Source material:
%%
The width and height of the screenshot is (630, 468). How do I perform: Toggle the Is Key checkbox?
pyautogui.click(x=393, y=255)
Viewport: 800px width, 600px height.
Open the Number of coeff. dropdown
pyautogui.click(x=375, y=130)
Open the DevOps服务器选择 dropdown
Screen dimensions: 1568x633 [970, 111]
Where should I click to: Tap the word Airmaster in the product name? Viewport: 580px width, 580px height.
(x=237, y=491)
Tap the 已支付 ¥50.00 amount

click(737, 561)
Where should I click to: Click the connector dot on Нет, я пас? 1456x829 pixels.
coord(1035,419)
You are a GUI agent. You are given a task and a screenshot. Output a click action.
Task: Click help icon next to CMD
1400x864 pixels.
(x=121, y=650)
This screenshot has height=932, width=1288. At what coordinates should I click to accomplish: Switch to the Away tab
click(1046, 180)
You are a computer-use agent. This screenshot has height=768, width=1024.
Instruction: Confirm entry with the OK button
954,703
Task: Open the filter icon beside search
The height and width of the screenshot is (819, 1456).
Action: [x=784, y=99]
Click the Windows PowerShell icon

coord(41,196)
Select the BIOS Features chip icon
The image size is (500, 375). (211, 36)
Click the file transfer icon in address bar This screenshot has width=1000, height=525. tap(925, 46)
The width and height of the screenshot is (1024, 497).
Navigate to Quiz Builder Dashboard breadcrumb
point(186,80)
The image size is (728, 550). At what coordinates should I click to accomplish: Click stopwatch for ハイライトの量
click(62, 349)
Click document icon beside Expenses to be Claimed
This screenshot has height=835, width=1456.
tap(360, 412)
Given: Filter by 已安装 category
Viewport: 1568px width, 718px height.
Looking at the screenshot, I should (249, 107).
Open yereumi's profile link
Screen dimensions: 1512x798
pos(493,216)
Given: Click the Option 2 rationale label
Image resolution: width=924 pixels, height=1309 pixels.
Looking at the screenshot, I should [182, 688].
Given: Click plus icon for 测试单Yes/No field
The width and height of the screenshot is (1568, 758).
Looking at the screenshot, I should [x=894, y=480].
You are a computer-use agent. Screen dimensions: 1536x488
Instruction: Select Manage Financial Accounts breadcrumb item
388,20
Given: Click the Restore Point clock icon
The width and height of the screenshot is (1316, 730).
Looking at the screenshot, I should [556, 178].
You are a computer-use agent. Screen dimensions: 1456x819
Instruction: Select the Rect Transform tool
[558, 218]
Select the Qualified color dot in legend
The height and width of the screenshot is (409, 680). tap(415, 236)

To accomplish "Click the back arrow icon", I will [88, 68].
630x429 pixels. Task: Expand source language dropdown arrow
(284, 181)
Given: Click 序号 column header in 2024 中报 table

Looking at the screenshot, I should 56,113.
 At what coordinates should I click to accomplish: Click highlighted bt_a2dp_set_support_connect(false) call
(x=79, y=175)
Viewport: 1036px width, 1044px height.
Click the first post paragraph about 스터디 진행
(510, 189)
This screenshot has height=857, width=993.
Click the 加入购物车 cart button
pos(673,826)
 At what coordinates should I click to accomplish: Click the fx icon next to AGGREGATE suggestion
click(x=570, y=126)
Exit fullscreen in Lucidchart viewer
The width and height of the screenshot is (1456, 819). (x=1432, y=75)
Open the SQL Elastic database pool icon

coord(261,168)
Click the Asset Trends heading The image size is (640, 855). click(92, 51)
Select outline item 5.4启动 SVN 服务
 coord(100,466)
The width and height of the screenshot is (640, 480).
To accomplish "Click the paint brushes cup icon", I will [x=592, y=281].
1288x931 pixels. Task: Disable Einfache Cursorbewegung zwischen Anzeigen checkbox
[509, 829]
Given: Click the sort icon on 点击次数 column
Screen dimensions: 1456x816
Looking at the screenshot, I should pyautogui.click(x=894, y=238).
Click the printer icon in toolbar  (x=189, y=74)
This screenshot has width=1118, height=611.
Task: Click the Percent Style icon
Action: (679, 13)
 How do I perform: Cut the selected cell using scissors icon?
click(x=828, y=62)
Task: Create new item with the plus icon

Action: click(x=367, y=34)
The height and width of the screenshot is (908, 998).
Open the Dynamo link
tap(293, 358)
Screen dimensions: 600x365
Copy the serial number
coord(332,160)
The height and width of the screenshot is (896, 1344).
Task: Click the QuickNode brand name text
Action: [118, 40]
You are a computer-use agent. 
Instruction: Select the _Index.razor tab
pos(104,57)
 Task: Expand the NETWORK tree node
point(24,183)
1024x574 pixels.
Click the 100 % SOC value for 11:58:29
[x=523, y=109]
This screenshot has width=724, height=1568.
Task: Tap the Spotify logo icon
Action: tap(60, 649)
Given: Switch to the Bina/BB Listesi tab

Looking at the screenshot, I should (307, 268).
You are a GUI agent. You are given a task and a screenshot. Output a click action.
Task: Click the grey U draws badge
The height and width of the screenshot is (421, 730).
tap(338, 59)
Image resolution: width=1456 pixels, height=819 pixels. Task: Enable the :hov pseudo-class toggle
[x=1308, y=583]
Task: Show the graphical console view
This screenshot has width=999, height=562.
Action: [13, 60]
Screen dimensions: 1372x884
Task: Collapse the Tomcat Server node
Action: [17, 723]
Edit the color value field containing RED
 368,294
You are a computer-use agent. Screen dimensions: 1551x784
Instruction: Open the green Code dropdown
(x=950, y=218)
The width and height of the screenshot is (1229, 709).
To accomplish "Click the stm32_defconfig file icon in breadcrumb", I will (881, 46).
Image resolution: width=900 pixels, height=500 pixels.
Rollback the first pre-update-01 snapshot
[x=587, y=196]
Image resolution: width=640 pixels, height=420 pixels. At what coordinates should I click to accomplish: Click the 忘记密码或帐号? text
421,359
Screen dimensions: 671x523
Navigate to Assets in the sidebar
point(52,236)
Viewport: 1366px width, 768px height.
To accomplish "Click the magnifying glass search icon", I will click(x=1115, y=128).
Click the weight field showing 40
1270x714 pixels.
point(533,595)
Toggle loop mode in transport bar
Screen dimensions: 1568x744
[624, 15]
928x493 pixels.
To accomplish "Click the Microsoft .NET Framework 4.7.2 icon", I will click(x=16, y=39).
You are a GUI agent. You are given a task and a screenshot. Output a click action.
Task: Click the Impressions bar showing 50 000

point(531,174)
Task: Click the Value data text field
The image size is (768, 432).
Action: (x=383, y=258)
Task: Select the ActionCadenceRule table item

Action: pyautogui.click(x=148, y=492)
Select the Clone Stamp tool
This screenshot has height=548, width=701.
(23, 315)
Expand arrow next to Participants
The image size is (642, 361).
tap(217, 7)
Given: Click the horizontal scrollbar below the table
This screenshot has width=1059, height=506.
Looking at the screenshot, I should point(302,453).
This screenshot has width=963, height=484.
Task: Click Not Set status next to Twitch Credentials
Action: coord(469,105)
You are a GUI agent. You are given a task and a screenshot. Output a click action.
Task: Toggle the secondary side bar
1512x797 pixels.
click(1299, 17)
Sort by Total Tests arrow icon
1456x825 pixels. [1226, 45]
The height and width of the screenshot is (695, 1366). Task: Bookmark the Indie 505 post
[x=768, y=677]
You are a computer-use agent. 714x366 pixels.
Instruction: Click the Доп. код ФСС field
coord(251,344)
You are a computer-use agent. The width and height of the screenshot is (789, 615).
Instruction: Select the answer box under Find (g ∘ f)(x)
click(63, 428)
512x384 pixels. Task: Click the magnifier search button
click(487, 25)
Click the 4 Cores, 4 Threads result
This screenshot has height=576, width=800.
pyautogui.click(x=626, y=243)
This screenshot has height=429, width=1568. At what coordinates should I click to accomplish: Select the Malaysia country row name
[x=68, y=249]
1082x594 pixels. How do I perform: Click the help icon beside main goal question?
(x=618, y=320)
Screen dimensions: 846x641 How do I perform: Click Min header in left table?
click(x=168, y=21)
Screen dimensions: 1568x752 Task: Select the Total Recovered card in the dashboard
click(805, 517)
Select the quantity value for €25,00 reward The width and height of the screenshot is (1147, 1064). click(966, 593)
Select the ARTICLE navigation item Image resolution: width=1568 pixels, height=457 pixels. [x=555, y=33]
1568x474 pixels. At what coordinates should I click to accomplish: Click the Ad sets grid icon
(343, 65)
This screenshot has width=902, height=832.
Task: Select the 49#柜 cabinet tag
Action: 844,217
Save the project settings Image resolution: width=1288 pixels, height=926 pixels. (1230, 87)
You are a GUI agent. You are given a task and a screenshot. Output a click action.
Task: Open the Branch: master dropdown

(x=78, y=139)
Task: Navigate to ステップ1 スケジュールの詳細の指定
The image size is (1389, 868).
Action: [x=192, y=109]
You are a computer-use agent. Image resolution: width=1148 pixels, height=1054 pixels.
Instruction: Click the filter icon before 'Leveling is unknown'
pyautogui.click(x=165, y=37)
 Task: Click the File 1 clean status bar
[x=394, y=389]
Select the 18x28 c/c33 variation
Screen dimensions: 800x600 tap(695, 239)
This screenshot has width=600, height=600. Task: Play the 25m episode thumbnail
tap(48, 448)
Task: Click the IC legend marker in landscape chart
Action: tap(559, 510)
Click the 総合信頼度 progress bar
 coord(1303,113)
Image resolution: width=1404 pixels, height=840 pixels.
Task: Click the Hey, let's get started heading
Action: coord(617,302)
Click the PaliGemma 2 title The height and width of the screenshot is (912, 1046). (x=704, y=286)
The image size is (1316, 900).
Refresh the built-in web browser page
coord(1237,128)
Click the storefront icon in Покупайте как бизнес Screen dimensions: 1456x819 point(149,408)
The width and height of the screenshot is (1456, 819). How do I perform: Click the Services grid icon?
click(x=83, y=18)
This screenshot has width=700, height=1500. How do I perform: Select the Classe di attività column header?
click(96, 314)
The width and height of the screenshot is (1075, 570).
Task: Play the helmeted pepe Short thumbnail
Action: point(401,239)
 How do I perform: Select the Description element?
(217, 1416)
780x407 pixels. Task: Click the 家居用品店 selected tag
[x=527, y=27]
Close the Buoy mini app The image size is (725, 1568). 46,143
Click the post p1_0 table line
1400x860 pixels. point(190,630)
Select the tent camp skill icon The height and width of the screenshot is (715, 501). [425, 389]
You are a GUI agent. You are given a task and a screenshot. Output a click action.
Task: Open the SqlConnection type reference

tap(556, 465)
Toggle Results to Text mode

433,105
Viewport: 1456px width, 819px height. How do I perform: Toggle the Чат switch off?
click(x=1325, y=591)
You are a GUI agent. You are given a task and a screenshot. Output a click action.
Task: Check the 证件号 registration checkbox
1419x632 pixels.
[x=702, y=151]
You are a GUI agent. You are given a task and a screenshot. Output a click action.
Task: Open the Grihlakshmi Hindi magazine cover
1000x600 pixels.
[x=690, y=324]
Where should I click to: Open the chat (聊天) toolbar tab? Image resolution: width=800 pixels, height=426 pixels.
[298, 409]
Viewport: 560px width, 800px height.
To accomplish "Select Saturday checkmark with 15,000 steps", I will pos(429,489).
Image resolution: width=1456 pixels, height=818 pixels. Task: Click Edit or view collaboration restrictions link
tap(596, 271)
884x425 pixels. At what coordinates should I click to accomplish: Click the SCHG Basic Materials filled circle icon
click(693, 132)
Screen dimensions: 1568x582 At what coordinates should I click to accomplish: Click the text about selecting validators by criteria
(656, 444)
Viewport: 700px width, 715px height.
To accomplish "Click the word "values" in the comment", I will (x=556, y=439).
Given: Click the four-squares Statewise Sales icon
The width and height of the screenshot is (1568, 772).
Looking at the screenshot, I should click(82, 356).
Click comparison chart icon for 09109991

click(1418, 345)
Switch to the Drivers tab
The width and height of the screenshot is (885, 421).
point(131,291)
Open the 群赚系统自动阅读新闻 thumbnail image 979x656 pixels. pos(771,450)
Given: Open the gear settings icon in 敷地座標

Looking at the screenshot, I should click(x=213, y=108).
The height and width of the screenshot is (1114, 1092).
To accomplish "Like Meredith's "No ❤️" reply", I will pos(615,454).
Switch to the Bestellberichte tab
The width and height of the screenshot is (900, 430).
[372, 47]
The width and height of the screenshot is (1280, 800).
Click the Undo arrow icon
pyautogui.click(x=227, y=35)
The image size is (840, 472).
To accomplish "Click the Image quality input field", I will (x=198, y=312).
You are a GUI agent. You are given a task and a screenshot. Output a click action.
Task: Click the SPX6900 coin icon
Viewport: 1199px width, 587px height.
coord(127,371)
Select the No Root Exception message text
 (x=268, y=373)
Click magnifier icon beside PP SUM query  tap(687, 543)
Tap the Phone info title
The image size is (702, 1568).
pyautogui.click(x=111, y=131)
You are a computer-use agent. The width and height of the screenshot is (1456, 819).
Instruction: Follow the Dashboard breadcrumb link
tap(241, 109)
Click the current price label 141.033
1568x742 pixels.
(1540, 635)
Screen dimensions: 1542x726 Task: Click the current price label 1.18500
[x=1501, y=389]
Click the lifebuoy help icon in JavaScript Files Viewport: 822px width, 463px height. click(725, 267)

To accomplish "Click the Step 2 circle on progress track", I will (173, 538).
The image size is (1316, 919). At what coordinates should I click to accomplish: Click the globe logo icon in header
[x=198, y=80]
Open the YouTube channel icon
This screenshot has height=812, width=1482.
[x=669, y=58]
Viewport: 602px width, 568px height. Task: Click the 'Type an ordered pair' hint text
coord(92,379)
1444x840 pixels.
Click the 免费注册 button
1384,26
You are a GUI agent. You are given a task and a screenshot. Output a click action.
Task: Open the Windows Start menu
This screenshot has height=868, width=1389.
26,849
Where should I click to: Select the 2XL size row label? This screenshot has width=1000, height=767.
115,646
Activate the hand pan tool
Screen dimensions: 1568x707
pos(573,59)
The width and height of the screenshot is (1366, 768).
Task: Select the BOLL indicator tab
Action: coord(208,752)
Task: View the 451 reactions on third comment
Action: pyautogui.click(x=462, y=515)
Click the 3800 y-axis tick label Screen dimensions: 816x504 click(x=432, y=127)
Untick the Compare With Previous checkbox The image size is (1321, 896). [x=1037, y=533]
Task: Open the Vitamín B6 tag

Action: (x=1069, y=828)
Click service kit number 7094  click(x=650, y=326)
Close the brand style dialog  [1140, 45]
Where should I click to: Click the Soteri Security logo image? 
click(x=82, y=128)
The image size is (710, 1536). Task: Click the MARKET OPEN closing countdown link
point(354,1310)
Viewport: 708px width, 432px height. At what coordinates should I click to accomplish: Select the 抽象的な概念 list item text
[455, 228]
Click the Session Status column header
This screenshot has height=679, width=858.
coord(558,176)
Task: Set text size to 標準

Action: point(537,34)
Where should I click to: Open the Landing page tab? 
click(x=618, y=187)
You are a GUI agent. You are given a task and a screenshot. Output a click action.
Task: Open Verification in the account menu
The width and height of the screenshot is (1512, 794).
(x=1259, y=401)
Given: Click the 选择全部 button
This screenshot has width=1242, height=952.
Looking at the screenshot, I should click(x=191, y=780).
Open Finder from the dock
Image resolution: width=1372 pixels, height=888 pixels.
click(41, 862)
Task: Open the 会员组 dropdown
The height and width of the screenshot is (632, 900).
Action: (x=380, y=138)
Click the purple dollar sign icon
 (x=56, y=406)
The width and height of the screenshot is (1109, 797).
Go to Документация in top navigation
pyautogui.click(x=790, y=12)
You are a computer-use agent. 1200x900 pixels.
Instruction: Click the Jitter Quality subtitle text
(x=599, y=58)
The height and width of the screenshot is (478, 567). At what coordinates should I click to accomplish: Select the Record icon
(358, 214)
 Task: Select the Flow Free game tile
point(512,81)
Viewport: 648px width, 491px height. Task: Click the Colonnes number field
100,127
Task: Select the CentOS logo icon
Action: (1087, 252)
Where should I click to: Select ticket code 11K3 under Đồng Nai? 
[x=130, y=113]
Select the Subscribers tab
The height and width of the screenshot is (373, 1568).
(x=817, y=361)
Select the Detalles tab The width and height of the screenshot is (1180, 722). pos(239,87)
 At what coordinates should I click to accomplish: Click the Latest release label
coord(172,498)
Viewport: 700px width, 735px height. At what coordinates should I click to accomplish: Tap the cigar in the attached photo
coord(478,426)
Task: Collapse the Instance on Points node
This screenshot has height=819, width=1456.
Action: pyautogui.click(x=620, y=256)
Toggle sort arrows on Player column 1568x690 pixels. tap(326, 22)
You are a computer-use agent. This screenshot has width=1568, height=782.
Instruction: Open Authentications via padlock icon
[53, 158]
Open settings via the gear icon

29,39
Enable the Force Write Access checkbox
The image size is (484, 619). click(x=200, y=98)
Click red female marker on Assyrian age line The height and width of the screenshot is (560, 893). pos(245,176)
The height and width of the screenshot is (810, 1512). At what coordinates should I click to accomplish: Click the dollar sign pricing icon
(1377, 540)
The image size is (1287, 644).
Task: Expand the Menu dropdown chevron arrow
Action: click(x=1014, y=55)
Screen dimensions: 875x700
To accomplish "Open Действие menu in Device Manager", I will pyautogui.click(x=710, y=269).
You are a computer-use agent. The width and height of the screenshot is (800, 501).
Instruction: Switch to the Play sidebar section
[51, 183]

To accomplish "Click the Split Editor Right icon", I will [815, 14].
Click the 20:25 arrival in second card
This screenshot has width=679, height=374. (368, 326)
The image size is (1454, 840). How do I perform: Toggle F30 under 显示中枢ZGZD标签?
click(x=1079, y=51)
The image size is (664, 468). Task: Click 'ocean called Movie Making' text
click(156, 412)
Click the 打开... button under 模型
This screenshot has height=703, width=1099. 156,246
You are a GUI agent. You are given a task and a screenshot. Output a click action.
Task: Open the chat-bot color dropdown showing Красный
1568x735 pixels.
%%
Problem details: Rewrite the lines starting at the one containing "Where should I click to: Select ticket" and ending at the one containing "will pyautogui.click(x=710, y=269).", changing each "icon" to "symbol" and leaving everything else unchanged.

Solved exercise:
Where should I click to: Select ticket code 11K3 under Đồng Nai? 
[x=130, y=113]
Select the Subscribers tab
The height and width of the screenshot is (373, 1568).
(x=817, y=361)
Select the Detalles tab The width and height of the screenshot is (1180, 722). pos(239,87)
 At what coordinates should I click to accomplish: Click the Latest release label
coord(172,498)
Viewport: 700px width, 735px height. At what coordinates should I click to accomplish: Tap the cigar in the attached photo
coord(478,426)
Task: Collapse the Instance on Points node
This screenshot has height=819, width=1456.
Action: pyautogui.click(x=620, y=256)
Toggle sort arrows on Player column 1568x690 pixels. tap(326, 22)
You are a computer-use agent. This screenshot has width=1568, height=782.
Instruction: Open Authentications via padlock symbol
[53, 158]
Open settings via the gear symbol

29,39
Enable the Force Write Access checkbox
The image size is (484, 619). click(x=200, y=98)
Click red female marker on Assyrian age line The height and width of the screenshot is (560, 893). pos(245,176)
The height and width of the screenshot is (810, 1512). At what coordinates should I click to accomplish: Click the dollar sign pricing symbol
(1377, 540)
The image size is (1287, 644).
Task: Expand the Menu dropdown chevron arrow
Action: click(x=1014, y=55)
Screen dimensions: 875x700
To accomplish "Open Действие menu in Device Manager", I will pyautogui.click(x=710, y=269).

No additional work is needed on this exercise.